» Tasks to carry out:
1. Reproduce verbatim the portion of the Vacationland listing that opens with the words containing "Trade paperback format." and closes with "go near them.".
2. List every person named in the Vacationland listing.

Vacationland by John Hodgman
Penguin Random House

Vacationland by John Hodgman

Regular price $18.00 $16.00 Unit price per
Shipping calculated at checkout.

Trade paperback format. 

Highly recommended!!!  If you are like me and are anticipating a distinct lack of Maine wanderings in your life this year, some of that sadness can be assuaged and transmuted by this book's droll and honest humor. 

“‘West of Arkham the hills rise wild, and there are valleys with deep woods that no axe has ever cut. There are dark narrow glens where the trees slope fantastically, and where thin brooklets trickle without ever having caught the glint of sunlight,’ H.P. Lovecraft wrote. He was talking about western Massachusetts. And we all know about Maine, thanks to Stephen King. Rabid dogs, vampires, space aliens, sh*t weasels, and worse things, all hanging around that Castle Rock place. These are terrifying places, awful places, where strange screams echo though the night and the people eat giant aquatic insects they call lobsters. You don’t want to go near them.

» Dataset content:
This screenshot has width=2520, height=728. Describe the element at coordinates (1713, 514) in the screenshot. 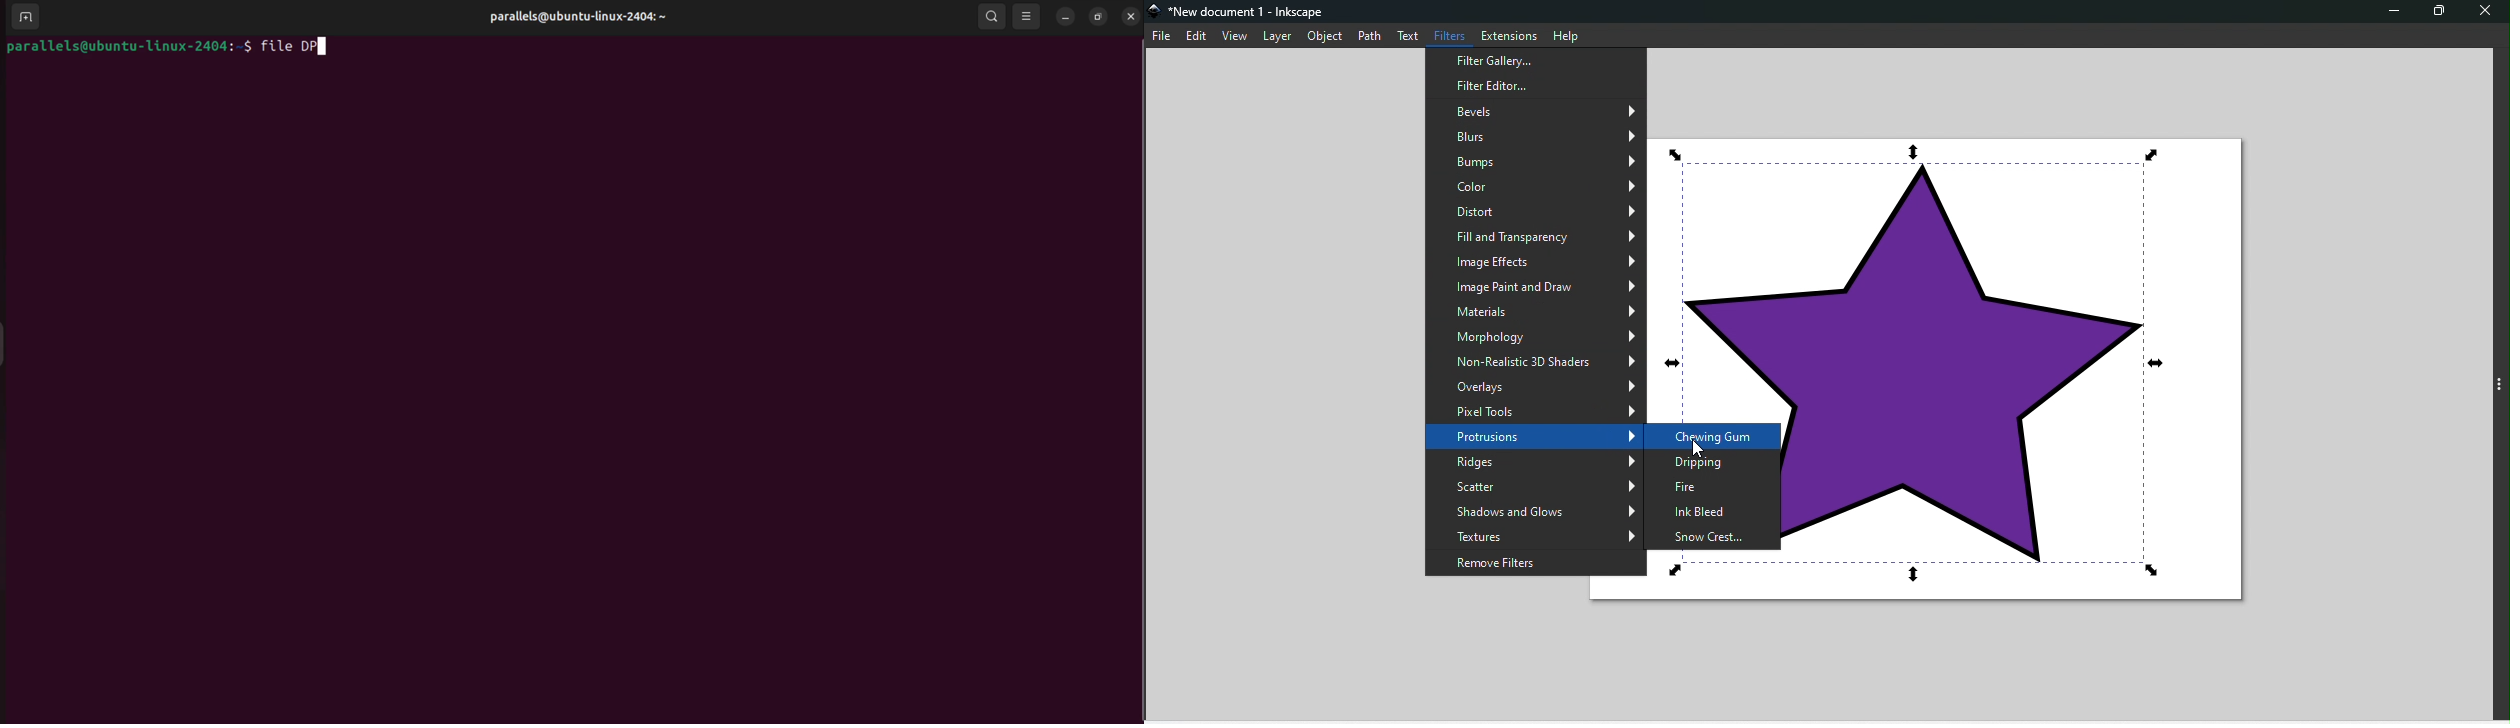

» Task solutions:
1.
Trade paperback format. 

Highly recommended!!!  If you are like me and are anticipating a distinct lack of Maine wanderings in your life this year, some of that sadness can be assuaged and transmuted by this book's droll and honest humor. 

“‘West of Arkham the hills rise wild, and there are valleys with deep woods that no axe has ever cut. There are dark narrow glens where the trees slope fantastically, and where thin brooklets trickle without ever having caught the glint of sunlight,’ H.P. Lovecraft wrote. He was talking about western Massachusetts. And we all know about Maine, thanks to Stephen King. Rabid dogs, vampires, space aliens, sh*t weasels, and worse things, all hanging around that Castle Rock place. These are terrifying places, awful places, where strange screams echo though the night and the people eat giant aquatic insects they call lobsters. You don’t want to go near them.

2.
John Hodgman
H.P. Lovecraft
Stephen King